[Element lookup entries]

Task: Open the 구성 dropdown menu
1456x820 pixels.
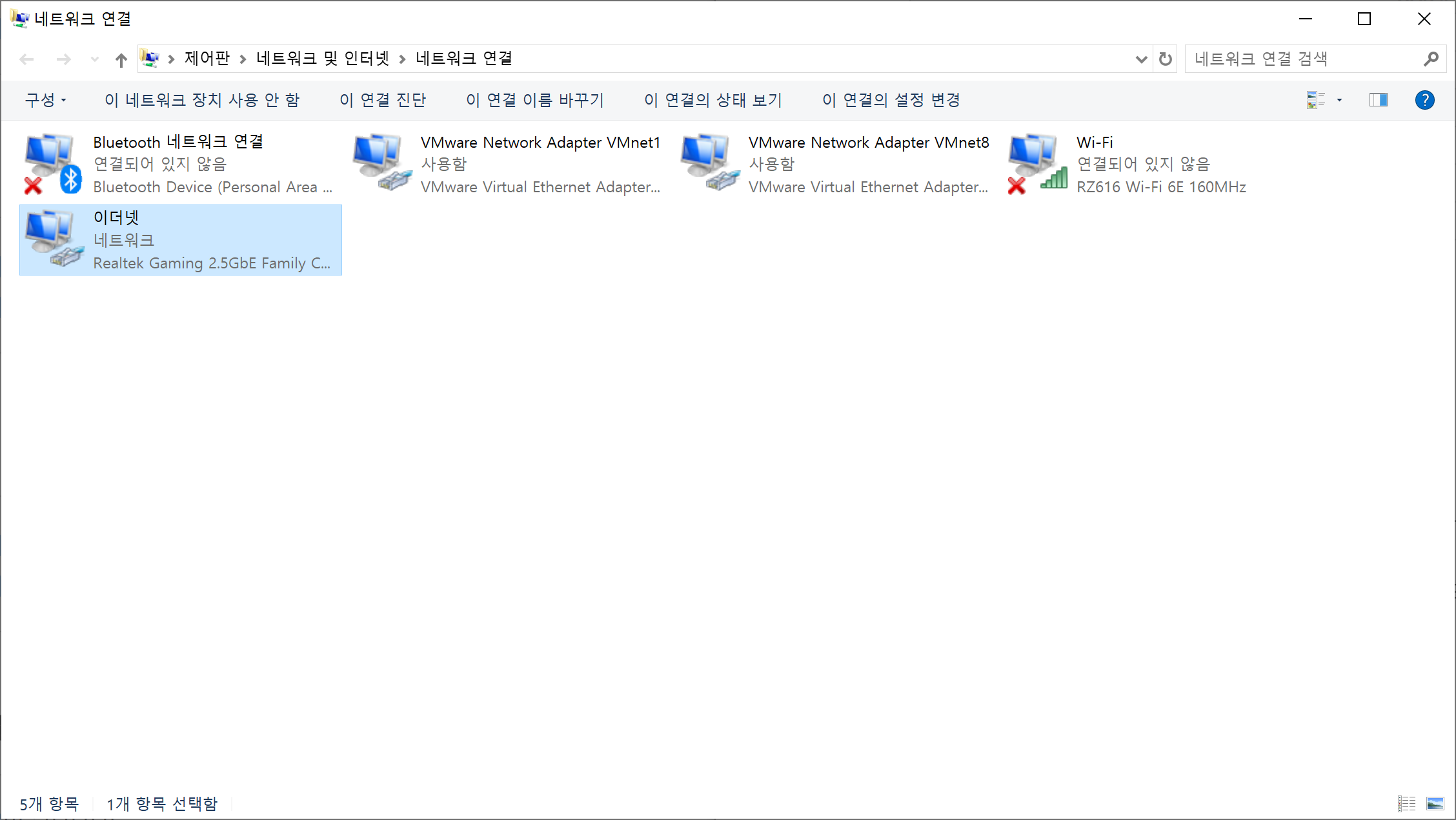Action: coord(45,100)
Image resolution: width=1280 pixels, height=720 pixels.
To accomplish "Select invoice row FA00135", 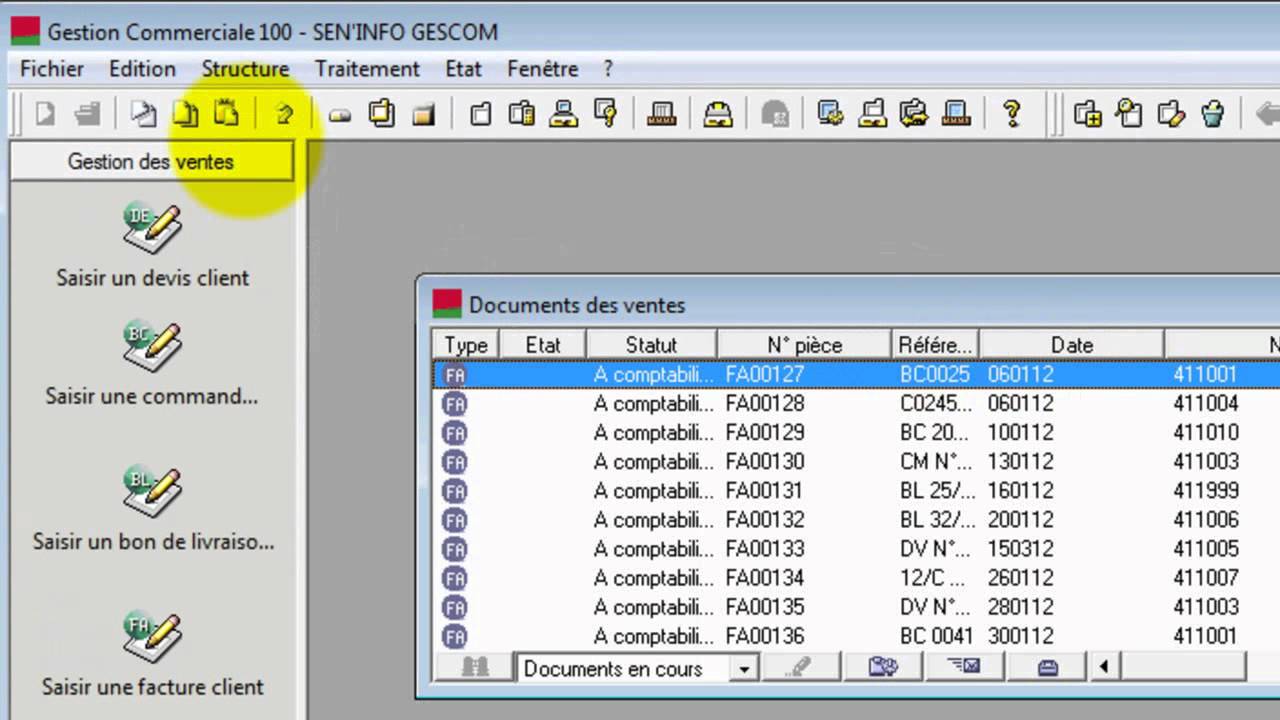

→ Task objective
Copy every entry above word for word, leaving out the pictures.

→ Exercise output
Task: Open the 구성 dropdown menu
1456x820 pixels.
Action: coord(45,100)
Image resolution: width=1280 pixels, height=720 pixels.
To accomplish "Select invoice row FA00135", 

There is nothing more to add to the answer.